Entries taken from a collection

◆ ◆ ◆ ◆ ◆

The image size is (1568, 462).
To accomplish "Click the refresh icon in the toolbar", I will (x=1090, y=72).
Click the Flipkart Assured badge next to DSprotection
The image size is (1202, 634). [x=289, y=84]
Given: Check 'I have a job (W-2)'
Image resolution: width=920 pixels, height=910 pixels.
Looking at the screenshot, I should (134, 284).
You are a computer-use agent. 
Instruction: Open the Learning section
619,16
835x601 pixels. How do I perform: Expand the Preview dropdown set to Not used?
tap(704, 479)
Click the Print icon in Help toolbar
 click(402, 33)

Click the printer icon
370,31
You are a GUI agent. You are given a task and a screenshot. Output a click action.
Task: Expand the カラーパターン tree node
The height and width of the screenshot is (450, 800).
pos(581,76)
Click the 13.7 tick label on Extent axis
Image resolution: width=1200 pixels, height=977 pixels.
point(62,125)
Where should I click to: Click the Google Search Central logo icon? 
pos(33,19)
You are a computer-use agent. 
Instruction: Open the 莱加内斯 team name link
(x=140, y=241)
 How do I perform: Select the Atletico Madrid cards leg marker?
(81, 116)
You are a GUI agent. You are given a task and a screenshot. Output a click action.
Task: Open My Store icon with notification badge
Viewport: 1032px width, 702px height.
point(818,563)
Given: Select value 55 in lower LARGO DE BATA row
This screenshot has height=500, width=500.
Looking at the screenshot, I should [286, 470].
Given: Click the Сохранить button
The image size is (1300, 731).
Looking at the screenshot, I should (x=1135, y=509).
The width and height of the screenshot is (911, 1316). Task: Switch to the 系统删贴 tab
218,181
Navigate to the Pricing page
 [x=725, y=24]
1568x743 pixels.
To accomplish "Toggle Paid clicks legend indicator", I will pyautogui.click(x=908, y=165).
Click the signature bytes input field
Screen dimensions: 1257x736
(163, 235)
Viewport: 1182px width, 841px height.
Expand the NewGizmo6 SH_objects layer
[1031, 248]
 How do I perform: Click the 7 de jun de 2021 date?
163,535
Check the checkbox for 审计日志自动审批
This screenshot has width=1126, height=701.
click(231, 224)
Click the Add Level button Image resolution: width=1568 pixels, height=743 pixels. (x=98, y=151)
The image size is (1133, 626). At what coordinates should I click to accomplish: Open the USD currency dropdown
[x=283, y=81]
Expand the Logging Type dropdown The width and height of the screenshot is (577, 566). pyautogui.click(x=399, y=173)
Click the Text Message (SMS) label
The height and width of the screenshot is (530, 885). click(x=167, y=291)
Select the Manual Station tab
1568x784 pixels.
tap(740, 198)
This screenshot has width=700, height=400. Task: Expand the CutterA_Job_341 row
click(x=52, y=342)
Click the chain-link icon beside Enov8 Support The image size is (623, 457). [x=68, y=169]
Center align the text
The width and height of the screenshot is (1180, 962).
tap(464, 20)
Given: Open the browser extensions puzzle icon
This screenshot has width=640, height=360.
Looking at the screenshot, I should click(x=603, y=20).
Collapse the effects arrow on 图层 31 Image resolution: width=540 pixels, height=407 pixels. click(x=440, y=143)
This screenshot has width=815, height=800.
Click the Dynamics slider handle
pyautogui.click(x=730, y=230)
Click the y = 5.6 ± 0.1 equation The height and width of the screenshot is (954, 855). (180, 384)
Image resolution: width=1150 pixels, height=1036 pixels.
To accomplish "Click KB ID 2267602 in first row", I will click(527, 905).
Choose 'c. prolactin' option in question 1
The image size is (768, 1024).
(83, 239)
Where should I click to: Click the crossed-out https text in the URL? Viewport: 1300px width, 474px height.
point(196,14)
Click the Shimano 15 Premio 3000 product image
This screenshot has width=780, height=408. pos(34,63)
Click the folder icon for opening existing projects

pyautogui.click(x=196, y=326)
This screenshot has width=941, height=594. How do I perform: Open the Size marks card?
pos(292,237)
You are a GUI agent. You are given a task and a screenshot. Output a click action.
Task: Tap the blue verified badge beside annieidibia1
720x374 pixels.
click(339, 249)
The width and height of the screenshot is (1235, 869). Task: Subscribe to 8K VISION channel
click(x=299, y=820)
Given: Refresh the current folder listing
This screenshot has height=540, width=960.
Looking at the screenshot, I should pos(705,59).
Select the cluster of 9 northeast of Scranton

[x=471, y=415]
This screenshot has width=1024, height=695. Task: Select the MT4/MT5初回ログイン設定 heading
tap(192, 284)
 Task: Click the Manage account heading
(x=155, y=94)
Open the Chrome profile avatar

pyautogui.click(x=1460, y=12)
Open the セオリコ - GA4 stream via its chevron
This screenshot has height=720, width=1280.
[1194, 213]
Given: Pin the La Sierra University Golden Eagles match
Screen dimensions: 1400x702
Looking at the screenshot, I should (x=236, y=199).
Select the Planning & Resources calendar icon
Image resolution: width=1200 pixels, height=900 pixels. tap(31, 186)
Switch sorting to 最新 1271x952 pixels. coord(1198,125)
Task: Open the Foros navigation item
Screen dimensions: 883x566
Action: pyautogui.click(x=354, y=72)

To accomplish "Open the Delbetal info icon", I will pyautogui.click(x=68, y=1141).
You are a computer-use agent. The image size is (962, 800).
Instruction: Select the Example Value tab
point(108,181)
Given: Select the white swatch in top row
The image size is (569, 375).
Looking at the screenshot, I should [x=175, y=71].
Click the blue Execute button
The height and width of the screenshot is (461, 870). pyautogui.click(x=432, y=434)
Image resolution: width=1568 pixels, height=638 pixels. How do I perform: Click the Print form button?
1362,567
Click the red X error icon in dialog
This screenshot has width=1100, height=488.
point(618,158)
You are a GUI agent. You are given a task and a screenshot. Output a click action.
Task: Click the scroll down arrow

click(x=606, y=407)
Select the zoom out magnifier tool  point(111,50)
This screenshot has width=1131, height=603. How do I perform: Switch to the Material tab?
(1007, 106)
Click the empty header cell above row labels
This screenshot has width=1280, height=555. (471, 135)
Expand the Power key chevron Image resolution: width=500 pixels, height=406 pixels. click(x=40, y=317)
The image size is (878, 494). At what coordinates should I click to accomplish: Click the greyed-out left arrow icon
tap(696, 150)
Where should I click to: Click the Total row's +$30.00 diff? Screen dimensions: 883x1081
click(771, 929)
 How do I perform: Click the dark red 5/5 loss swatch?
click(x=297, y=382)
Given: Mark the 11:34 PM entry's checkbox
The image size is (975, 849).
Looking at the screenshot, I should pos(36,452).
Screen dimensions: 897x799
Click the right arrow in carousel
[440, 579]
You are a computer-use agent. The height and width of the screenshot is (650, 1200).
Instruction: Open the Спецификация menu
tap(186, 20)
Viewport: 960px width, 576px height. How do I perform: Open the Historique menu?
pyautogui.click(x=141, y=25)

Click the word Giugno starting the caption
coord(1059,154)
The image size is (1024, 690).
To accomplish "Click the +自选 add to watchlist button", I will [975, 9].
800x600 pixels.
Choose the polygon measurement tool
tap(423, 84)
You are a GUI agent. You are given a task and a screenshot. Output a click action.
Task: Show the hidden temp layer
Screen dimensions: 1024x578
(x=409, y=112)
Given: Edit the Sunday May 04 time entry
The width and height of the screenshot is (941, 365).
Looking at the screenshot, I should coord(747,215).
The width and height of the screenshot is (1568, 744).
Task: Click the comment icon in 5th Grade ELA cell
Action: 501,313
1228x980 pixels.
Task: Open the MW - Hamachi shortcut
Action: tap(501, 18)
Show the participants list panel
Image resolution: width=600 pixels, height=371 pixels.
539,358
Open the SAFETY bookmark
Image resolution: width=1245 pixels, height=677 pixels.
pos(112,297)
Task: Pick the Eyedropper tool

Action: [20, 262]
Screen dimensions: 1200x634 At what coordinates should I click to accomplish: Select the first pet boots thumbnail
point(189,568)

◆ ◆ ◆ ◆ ◆

WHAT IS EXPECTED →
Each line of the data that contains "entry" should be counted; please give only the number.

WRITTEN RESPONSE →
2